Thursday, February 20, 2014

Recommended Gardening Books

The last time I recommended gardening books, I looked back at my history with gardening and love for plants.  This time around the choices are more about specific plants and reference choices, rather than nostalgia.  Because I'm a packrat when it comes to books, I tend to collect all different kinds and some of the following choices are no longer in print.  Luckily, used bookstores, libraries and even internet sources will have them (no especially rare books here). 

Daylilies are some of my favorite perennials and I've collected a number of books that focus on them specifically.  There are two books I've come to refer to more than the others and I consider them important additions to any collection.

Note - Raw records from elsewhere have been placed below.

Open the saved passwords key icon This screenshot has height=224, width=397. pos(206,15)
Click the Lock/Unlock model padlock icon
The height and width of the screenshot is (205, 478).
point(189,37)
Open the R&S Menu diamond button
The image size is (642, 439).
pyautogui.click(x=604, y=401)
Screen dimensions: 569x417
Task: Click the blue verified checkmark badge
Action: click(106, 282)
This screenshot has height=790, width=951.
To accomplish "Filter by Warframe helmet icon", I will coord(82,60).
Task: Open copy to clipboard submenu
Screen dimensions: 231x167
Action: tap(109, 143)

1.  The New Encyclopedia of Daylilies: More than 1700 Outstanding Selections, by Ted L. Petit and John P. Peat. The title tells it all, really, it's a massive collection of daylilies from species plants (the originals), to early hybrids, to more modern selections.  Chances are, if you're looking for information about a specific plant, you'll find some here.  Each description lists if the plant is evergreen, semievergreen, or dormant and also includes plant height, flower size, and bloom time.  Many pictures accompany the descriptions and they are fantastic.  I must say, many of the more modern hybrids are a bit too fluffy for my tastes (looking more like a hibiscus than a daylily).  Overall, it's one of my most commonly used resources.

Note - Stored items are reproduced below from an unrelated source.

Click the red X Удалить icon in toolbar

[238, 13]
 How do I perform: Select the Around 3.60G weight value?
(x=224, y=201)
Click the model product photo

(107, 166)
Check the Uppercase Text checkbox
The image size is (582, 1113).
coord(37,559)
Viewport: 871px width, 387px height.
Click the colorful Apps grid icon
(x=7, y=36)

2.  Daylilies: The Wild Species and Garden Clones, Both Old and New, of the Genus Hemerocallis, by A.B. Stout.  The copy I own is the 1986 reprint edition.  Although not nearly as impressive in scope as the first book I've listed, this book has proven valuable for the information it has on early hybrids.  There are a number of early plants that just aren't seen in the trade these days and being something of a plant preservationist, I'm interested in learning more about these older varieties.  Stout did a lot of early work on hybridizing daylilies and his work certainly paved the way for more modern hybridization.  Sadly, the book is out of print now, but not that difficult to track down.

Other Useful Titles: 
Hemerocallis: The Daylily, by R.W. Munson (Another important grower, more recent than Stout, his daylilies are known for their special eye zones and water marks).  Currently out of print, but easily obtainable online.
The Gardener's Guide to Growing Daylilies, by Diana Grenfell.  Excellent book.  Out of print, but easily obtainable online.
Daylilies: The Perfect Perennial, by Lewis and Nancy Hill.  Another excellent choice.  Currently in print.

Perennials are an especially important addition to the garden as they offer up colors and textures throughout the growing season (and sometimes even in winter).  Some are especially common now, while others rest by the wayside waiting to be rediscovered.  Other perennials are just difficult to grow in the average garden and need more tending than most are willing to provide.  So how do you choose which varieties to add to your garden (besides daylilies, of course)?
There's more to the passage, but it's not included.